== Kutipan Sumber

Laman

Senin, 16 Januari 2012

PENDEKATAN-PENDEKATAN PENDIDIKAN BUDI PEKERTI

BAB I
PENDAHULUAN

1.1    Latar Belakang
Salah satu tujuan penyelenggaraan pendidikan ialah untuk membentuk sikap moral dan watak murid yang berbudi luhur. Dahulu para murid diberikan pelajaran Budi Pekerti untuk mencapai tujuan tersebut. Namun sekarang pelajaran itu telah ditiadakan karena pelajaran tersebut mungkin tidak banyak merubah kepribadian murid menjadi kepribadian yang lebih baik dan bermoral. Indonesia memiliki Pancasila dan nilai-nilai budaya yang luhur dan menjunjung tinggi kerukunan dan tenggang rasa. Akan tetapi, di pihak lain Indonesia juga merupakan salah satu negara dengan tingkat korupsi tertinggi di dunia, dan tingkat kerusuhan yang juga tinggi. Bangsa lain memandang Indonesia menjadi negara yang tidak lagi aman untuk dikunjungi sehingga Indonesia pernah menjadi negara yang dilarang untuk dikunjungi oleh salah satu negara besar di dunia. Negara tersebut mengeluarkan travel warning bagi warga negaranya yang akan berkunjung ke Indonesia. Salah satu cara membentuk watak dan pribadi bangsa ialah dengan melalui pendidikan. Jika demikian, bisa dikatakan bahwa ada yang kurang tepat dengan pendidikan Indonesia sehingga sebagian bangsanya menjadi bangsa yang anarkis dan korup.

====
== Data yang Diberikan

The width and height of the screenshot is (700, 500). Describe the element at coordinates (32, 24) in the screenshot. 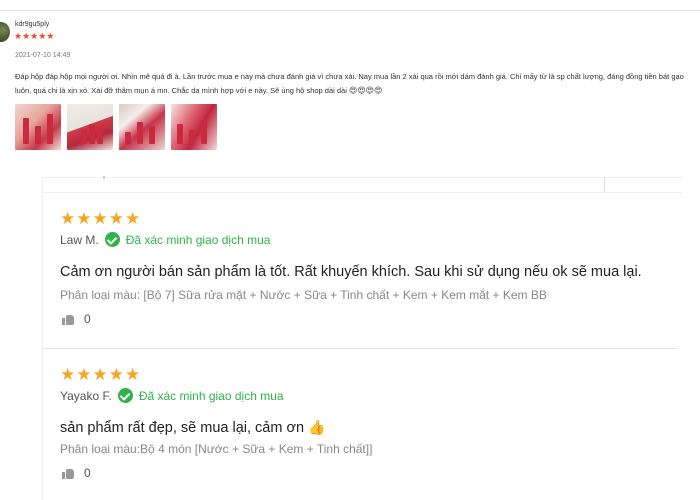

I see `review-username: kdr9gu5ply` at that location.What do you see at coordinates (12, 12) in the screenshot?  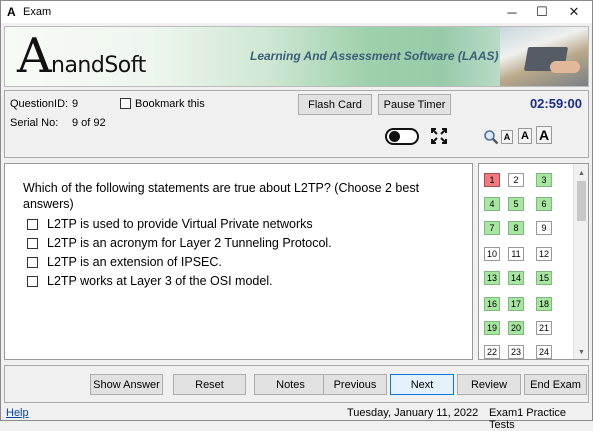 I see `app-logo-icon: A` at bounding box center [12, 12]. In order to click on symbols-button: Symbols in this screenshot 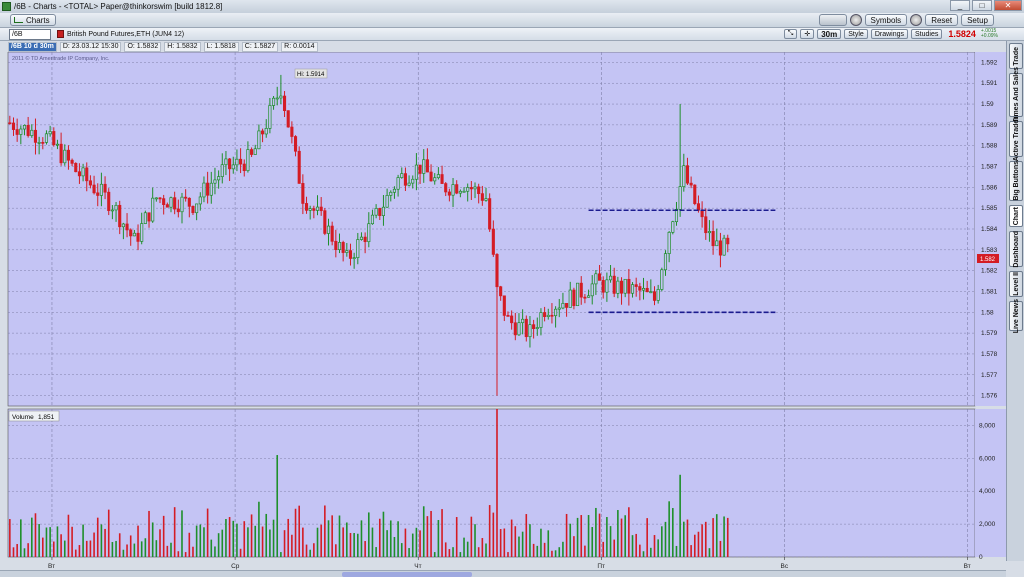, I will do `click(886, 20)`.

====

Pekerjaan yang Diminta: Menurut teks tentang pendidikan budi pekerti, pelajaran apa yang dahulu diberikan kepada para murid untuk membentuk sikap moral dan watak yang berbudi luhur? Baris-baris data tidak berkaitan dengan teks tentang pendidikan budi pekerti.

Jawaban Anda: Pelajaran Budi Pekerti.